NEW YORK (Reuters) - More than 800,000 Californians have enrolled in private health insurance under President Barack Obama's healthcare reform law, but that number included fewer Latinos than officials hoped, the head of its state-run marketplace said on Wednesday.
California has already exceeded estimates of how many people it would enroll by March 31, signing up 828,638 residents for health insurance under the Affordable Care Act, said executive director Peter V. Lee.
Officials had hoped more Latinos would enroll, partly because polls have shown Latinos are more supportive of the healthcare reform law. In September, the Pew Research Center found 61 percent of Hispanics viewed it favorably, compared to 29 percent of non-Hispanic whites. Yet their enrollment has lagged.
To address the shortfall, Covered California is rolling out a multimillion-dollar outreach campaign to run until March 31, the enrollment deadline for health insurance coverage in 2014.
California and federal health exchange officials have made Latino enrollment a priority for several reasons, including the group's median age and its large numbers who lack health insurance. In the U.S., the median age of Latinos is 27, compared to 42 for non-Latino whites, according to the Pew Hispanic Center. Insurers want younger customers because their medical costs are generally lower than older people's.
About 31 percent of Latinos have no health coverage, according to Pew, compared to 16 percent of the overall U.S. under-65 population.
In the first three months of 2014, Covered California will spent $8.2 million for ads on Spanish-language media to reach those uninsured Latinos, Lee said. That represents an increase of 73 percent from the last three months of 2013.
The final push before next month's enrollment deadline focuses on what Lee called "the ground game." Covered California is adding more bilingual enrollment counselors and hiring more bilingual call-center representatives in seven communities with large populations of Latinos who are eligible for federal subsidies to help pay premiums for health insurance.
They include areas in Los Angeles, in San Bernardino and Riverside counties, and in the Central Valley and San Joaquin Valley.
"People want to sit across the table from someone" helping them enroll, Lee said.
Reasons why Latino enrollment figures have been low include fear of immigration enforcement and a lack of awareness.
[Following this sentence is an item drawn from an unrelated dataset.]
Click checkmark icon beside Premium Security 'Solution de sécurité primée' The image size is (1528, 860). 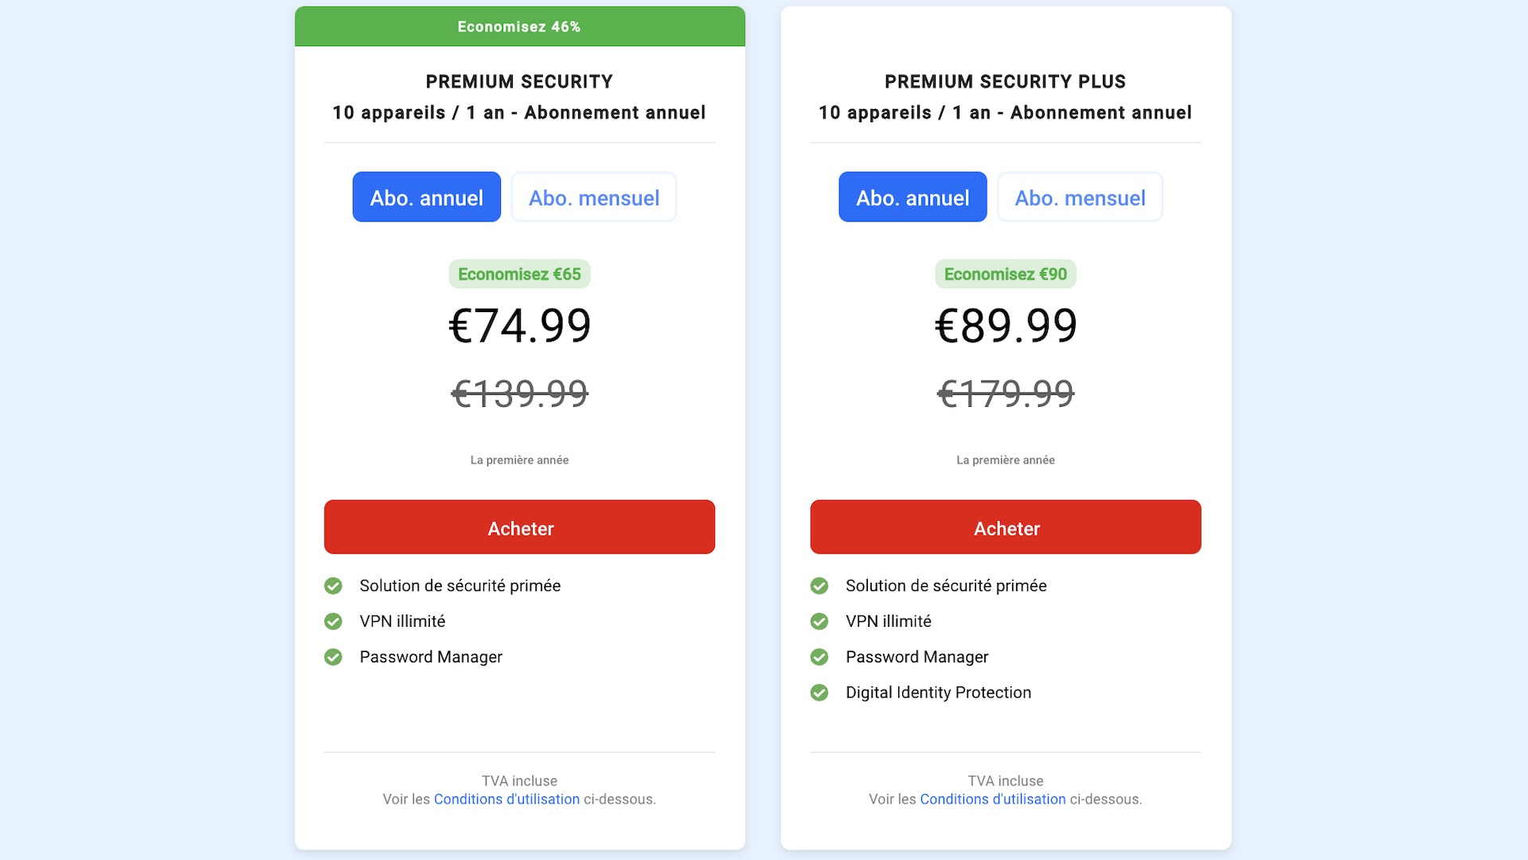pos(333,586)
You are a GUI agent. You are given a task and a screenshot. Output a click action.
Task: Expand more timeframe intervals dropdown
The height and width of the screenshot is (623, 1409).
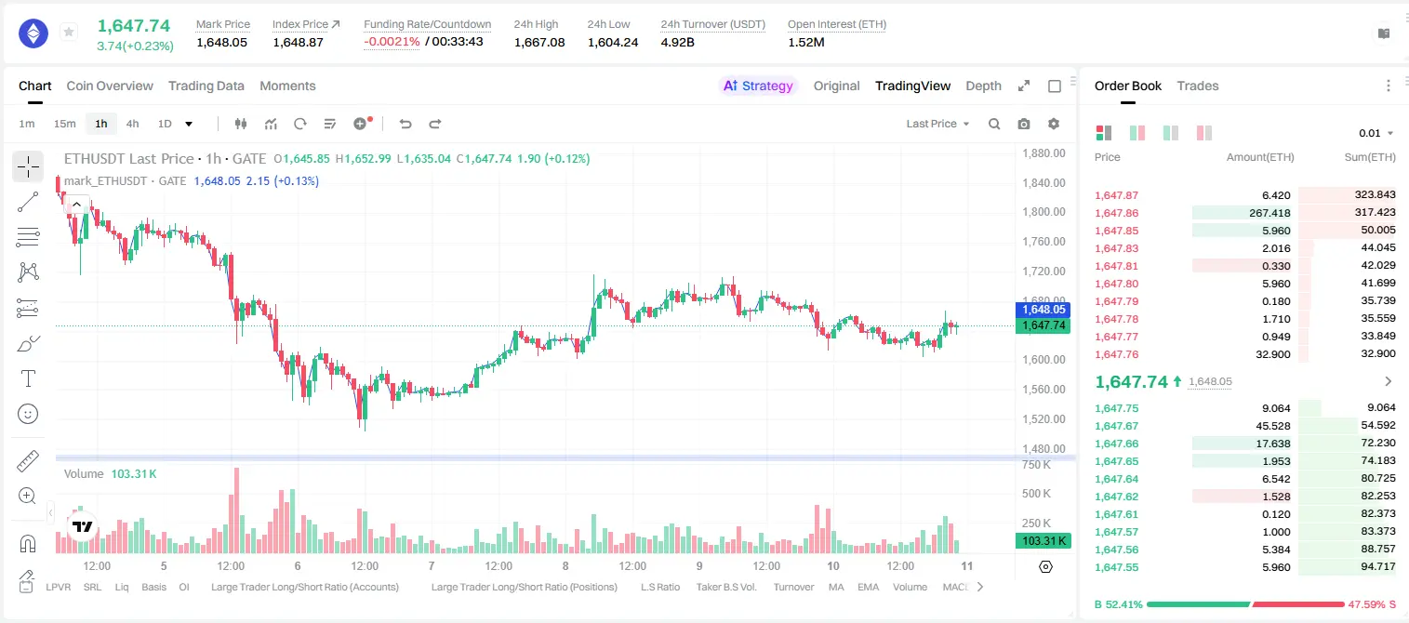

Undocumented immigrants cannot buy insurance on the insurance exchanges, creating problems for families where one or both parents are in the U.S. illegally.
Surveys also have shown that roughly half of Latinos nationally say they are familiar with the insurance exchanges, compared to nearly 70 percent of non-Hispanic whites and blacks.
The outreach has already yielded results. In January, Latino enrollment in Covered California plans represented 28 percent of total sign-ups, compared to 18 percent for October through December.
"We had 45,745 Latinos enroll in a single month," Lee said in reference to the January numbers.